__WHAT THE EXERCISE ASKS__.
Return all of the entries exactly, with nothing added or left out.

--- GIVEN RECORDS Enclosed Below ---

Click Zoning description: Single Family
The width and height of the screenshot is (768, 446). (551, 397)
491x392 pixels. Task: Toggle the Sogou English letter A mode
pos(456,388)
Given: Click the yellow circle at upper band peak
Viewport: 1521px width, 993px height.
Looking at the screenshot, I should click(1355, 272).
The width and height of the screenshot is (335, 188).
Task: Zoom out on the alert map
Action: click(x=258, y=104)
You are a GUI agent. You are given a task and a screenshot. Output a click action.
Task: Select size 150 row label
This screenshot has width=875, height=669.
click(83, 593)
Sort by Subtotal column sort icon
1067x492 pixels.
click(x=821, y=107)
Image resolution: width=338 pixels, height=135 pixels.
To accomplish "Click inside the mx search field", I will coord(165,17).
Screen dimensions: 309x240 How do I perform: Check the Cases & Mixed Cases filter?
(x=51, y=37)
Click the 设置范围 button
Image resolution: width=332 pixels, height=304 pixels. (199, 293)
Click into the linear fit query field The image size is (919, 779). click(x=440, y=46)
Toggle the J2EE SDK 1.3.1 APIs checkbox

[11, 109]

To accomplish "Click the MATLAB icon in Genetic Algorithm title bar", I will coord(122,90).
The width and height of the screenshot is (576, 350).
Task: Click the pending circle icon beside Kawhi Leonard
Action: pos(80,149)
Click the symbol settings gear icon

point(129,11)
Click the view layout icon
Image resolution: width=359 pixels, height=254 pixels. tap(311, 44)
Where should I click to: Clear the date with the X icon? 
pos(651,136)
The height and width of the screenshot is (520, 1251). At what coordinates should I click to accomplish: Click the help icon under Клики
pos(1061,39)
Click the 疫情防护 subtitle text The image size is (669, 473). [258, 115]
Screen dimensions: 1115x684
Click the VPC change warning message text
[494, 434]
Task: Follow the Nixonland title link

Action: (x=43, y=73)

--- End of Enclosed GIVEN RECORDS ---

__ANSWER TO THIS PROBLEM__.
Click Zoning description: Single Family
The width and height of the screenshot is (768, 446). (551, 397)
491x392 pixels. Task: Toggle the Sogou English letter A mode
pos(456,388)
Given: Click the yellow circle at upper band peak
Viewport: 1521px width, 993px height.
Looking at the screenshot, I should click(1355, 272).
The width and height of the screenshot is (335, 188).
Task: Zoom out on the alert map
Action: click(x=258, y=104)
You are a GUI agent. You are given a task and a screenshot. Output a click action.
Task: Select size 150 row label
This screenshot has width=875, height=669.
click(83, 593)
Sort by Subtotal column sort icon
1067x492 pixels.
click(x=821, y=107)
Image resolution: width=338 pixels, height=135 pixels.
To accomplish "Click inside the mx search field", I will coord(165,17).
Screen dimensions: 309x240 How do I perform: Check the Cases & Mixed Cases filter?
(x=51, y=37)
Click the 设置范围 button
Image resolution: width=332 pixels, height=304 pixels. (199, 293)
Click into the linear fit query field The image size is (919, 779). click(x=440, y=46)
Toggle the J2EE SDK 1.3.1 APIs checkbox

[11, 109]

To accomplish "Click the MATLAB icon in Genetic Algorithm title bar", I will coord(122,90).
The width and height of the screenshot is (576, 350).
Task: Click the pending circle icon beside Kawhi Leonard
Action: pos(80,149)
Click the symbol settings gear icon

point(129,11)
Click the view layout icon
Image resolution: width=359 pixels, height=254 pixels. tap(311, 44)
Where should I click to: Clear the date with the X icon? 
pos(651,136)
The height and width of the screenshot is (520, 1251). At what coordinates should I click to accomplish: Click the help icon under Клики
pos(1061,39)
Click the 疫情防护 subtitle text The image size is (669, 473). [258, 115]
Screen dimensions: 1115x684
Click the VPC change warning message text
[494, 434]
Task: Follow the Nixonland title link

Action: (x=43, y=73)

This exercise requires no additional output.